To further confirm the pro-apoptotic effects of Stattic, flow cytometry was performed to analyze apoptosis in CCRF-CEM (Fig. 6A) and Jurkat cells (Fig. 6B) after treatment with 5 µM Stattic for 24 h. Cells were stained with Annexin V-FITC and PI to differentiate between early and late apoptotic cells, which were detected in quadrants 3 and 2, respectively. The forward scatter (FSC)/side scatter (SSC) plots in Fig. 6A and B show the FSC and SSC characteristics of the cells, which provide information about cell size and granularity, respectively. From the results of the 5 µM Stattic treatment, the FSC/SSC plots in CCRF-CEM (Fig. 6A) and Jurkat (Fig. 6B) cells showed an increase in the proportion of cells with reduced size, indicating cell shrinkage typically associated with apoptosis. These results were obtained after Annexin V/PI staining, highlighting the effects of Stattic on inducing apoptotic changes in both cell lines. In CCRF-CEM cells, Stattic treatment significantly increased both early and late apoptotic populations compared with the control and DMSO groups. The percentage of early apoptotic cells increased significantly upon treatment with 5 µM Stattic. Moreover, late apoptotic cells showed a significant increase in the Stattic-treated group, indicating that Stattic strongly induced the apoptosis of CCRF-CEM cells (Fig. 6A). Similarly, in Jurkat cells, Stattic treatment led to a significant increase in apoptosis. Early apoptotic cells were significantly elevated, and late apoptotic cells increased substantially following treatment with 5 µM Stattic compared with in the control and DMSO-treated groups (Fig. 6B). These results indicated that Stattic effectively promoted both early and late apoptosis in CCRF-CEM and Jurkat cells, with a particularly strong effect on late apoptosis. This supports the role of Stattic as a potent inducer of apoptosis in T-ALL cells, highlighting its therapeutic potential for T-ALL treatment.

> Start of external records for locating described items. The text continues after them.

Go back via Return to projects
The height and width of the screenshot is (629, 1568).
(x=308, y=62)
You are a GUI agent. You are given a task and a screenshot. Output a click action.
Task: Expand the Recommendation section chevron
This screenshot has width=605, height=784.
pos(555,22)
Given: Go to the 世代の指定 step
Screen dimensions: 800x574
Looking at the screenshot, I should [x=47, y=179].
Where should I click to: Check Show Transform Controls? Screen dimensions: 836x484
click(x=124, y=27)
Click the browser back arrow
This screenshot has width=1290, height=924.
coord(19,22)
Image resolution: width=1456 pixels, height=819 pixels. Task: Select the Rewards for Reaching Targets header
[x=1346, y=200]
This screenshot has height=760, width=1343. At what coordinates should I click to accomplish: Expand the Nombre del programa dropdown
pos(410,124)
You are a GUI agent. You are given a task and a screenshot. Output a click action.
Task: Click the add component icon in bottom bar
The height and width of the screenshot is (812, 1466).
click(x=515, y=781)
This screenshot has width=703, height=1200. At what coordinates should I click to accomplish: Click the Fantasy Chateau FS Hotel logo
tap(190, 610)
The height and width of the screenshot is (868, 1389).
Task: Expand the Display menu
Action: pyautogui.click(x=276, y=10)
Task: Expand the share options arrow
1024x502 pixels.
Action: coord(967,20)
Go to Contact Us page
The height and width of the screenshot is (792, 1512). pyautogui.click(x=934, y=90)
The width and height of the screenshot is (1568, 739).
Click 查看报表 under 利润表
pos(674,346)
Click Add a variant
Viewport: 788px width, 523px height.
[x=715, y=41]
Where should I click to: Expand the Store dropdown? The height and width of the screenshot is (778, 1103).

Using a xenograft mouse model of T-ALL, CCRF-CEM-xenografted mice were intraperitoneally injected with Stattic three times a week. The results revealed that while the control group showed a progressive growth in tumor volume over a 22-day period, the Stattic groups (15 and 30 mg/kg) and the DEX group (1 mg/kg; positive control), showed a significant reduction in tumor growth; the antitumor effect of Stattic was dose-dependent, with a peak effect observed at 30 mg/kg (Fig. 7A). Excised tumor volumes measured at the end of treatment (day 23) confirmed such a dose-dependent reduction in tumor size (Fig. 7B), and the significant decrease in volume relative to the control group in response to all doses of Stattic (Fig. 7C). In addition, a significant reduction in tumor weight was detected in the 15 and 30 mg/kg Stattic, and 1 mg/kg DEX treatment groups relative to the control (Fig. 7D). These results suggested that Stattic, along with DEX, effectively reduced tumor burden in a dose-dependent manner, with 30 mg/kg Stattic being the most effective dose.